The program has been really well-received, Miene said, and the children have enjoyed it.
“The program teaches three basic concepts: how to eat healthy, how to stay active, and how to set goals,” she said. “Those three things are taught to the kids through a variety of lessons. With each lesson comes at least 30 minutes of activity.”
The children enjoy playing such games as sharks and minnows, rock paper scissors extreme, all while being on their feet and staying active, Miene said.
Hailey Boudreau, a graduate research assistant with Healthy LifeStars, said that the opportunity to work with the children has grown to be something more for her.
“I started out leading the lessons,” she said. “This semester, I have taken on the management role for all of the coaches we have.”
The Iowa HealthyLifeStars program has sites at Lucas Elementary, Grant Wood Elementary, Garner Elementary, and Pheasant Ridge after-school program, Boudreau said. The program also partners with the Church of the Nazarene in Iowa City, and the program will seek to branch out to the Des Moines area.
“The program really focuses on healthy eating, goal setting, and physical activity — but I think the kids have seen other benefits as well,” Boudreau said. “Because they are brought together and we do group activity with them, they get the opportunity to intermix with kids they wouldn’t have otherwise. It’s kind of an unspoken achievement of the program.”

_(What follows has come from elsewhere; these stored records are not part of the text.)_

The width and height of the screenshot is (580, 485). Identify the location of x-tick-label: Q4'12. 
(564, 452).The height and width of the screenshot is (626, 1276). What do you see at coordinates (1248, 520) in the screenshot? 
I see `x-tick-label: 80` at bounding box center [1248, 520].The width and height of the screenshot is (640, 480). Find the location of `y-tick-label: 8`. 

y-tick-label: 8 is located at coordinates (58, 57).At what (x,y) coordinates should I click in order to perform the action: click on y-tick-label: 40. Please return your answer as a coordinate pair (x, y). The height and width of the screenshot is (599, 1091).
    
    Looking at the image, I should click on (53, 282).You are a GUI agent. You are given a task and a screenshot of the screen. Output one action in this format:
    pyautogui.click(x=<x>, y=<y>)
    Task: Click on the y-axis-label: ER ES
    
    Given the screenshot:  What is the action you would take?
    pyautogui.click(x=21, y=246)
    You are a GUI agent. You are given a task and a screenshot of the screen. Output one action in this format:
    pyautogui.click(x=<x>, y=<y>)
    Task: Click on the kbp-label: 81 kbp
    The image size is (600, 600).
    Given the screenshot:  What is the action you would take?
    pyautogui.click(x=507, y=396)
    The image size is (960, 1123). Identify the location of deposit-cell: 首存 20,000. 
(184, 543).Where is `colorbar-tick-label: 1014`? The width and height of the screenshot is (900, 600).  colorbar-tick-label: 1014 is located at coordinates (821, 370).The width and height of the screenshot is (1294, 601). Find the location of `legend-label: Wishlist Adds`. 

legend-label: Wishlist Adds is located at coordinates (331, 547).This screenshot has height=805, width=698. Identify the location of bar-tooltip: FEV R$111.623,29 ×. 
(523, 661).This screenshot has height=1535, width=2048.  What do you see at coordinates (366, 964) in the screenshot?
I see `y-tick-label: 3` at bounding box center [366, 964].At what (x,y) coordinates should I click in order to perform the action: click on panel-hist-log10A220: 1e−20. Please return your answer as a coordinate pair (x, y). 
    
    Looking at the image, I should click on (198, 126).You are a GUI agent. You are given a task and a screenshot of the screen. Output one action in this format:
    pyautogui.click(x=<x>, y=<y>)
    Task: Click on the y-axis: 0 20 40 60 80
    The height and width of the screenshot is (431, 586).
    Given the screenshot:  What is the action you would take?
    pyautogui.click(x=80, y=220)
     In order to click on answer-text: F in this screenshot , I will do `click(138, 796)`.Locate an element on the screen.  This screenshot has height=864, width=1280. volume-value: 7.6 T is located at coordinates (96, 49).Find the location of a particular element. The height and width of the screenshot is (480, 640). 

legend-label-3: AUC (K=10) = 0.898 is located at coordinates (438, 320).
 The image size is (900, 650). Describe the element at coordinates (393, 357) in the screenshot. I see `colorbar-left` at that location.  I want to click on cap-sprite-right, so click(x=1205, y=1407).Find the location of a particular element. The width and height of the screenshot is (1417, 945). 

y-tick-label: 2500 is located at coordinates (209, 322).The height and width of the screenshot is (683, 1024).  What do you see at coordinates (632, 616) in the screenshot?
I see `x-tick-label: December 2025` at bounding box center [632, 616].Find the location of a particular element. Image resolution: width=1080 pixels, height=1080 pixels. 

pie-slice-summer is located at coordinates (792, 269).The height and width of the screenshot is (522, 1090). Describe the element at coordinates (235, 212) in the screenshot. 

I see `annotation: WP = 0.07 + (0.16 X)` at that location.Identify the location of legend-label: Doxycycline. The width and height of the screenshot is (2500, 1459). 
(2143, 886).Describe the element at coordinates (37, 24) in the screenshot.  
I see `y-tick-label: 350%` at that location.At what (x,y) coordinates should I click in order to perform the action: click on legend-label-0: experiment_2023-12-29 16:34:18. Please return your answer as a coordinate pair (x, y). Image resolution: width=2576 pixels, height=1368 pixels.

Interim Provost Sue Curry, also a distinguished professor in the College of Public Health, said she thought the opportunity to partner with the Healthy LifeStars would be great for students and the program.
“It has been a great opportunity to expand the kinds of community partnerships that are really important to the University of Iowa as a whole,” she said. “And also to expand the paradigm for the program as it’s been delivered. Through the partnership with the University of Iowa, we’ve brought school programs around the state to be able to participate in this and to engage students in the UI to be certified leaders — developing professional credentials and skills.”